It's been heralded as an amazingly new thing that the grand new businesses of the age, Google and YouTube and Facebook, are not based on the sale of a product or service, but are streams of advertising revenue attached to user-generated content. These companies make money not because they produce anything of value, but because their users (in theory) do, and the companies' name recognition causes it to be convenient for users to go to them to locate information generated by other users. Enough name-recognition and user-generated content, and sufficient people swarm by to produce views and clicks that, at some point, are paid for by the people who buy the products (often only more layers of advertising, but that's another subject). So it's a new paradigm in business schools, communication, social psychology, etc. Instead of making widgets, selling widgets, or even using the proximity of widgets you made in order to advertise something else, you set up a big tent, other people show up and make their own widgets, other people show up to look at those widgets, and you make money thereby. How amazing. It's a bright new digital future of heretofore unexplored capitalist possibilities.

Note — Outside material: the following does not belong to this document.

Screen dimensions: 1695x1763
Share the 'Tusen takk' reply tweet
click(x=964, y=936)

That narrative is equivalent to the serial killer pretending to be stunned when he claims his next victim. There is nothing new about user-generated content. Everything for sale is user-generated content. Remember Henry Ford, who supposedly paid his workers enough that they could buy the things they made? Same deal. Google, YouTube, and Facebook are just another variation on movies, newspapers, and the enclosure of the commons.

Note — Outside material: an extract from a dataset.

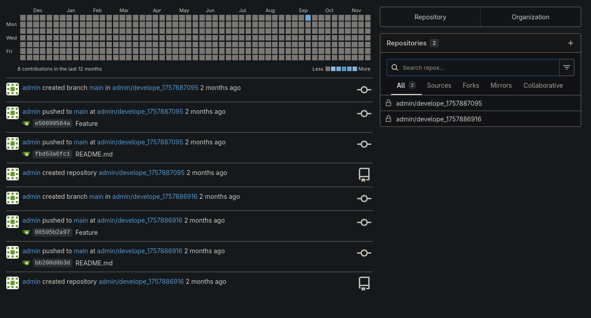Open admin/develope_1757886916 in the repository list
The image size is (591, 318).
coord(438,119)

Take Facebook for the easiest, dumbest example. They generate ad revenue because people come to their site (at least initially) to see what their friends/family are "doing." Ergo pictures of your friend's new dog, and of everyone else's new dog, cause you, and twenty million other people that minute, to have a 0.5% chance of clicking on an ad for Susie's At-Home Dog Washing Service, for which Facebook bills the digital content provider who subcontracts with the regional ad representative who billed the credit card company who billed Susie. In short. The thing that's supposed to astound economists (and has been so astounding them ever since they decided to be astounded sometime after the internet) is that Facebook can be so big without even making stuff to draw people to the ads. They don't have to take the picture of the new dog themselves, nor hire reporters to do it, etc. How amazing! User generated content!
Facebook, though, isn't a "new business model" anymore than it was "created" by that nasty little Harvard turdling that the CIA used to front their latest citizenry database. Western wealth has always been a means of capturing user-generated content.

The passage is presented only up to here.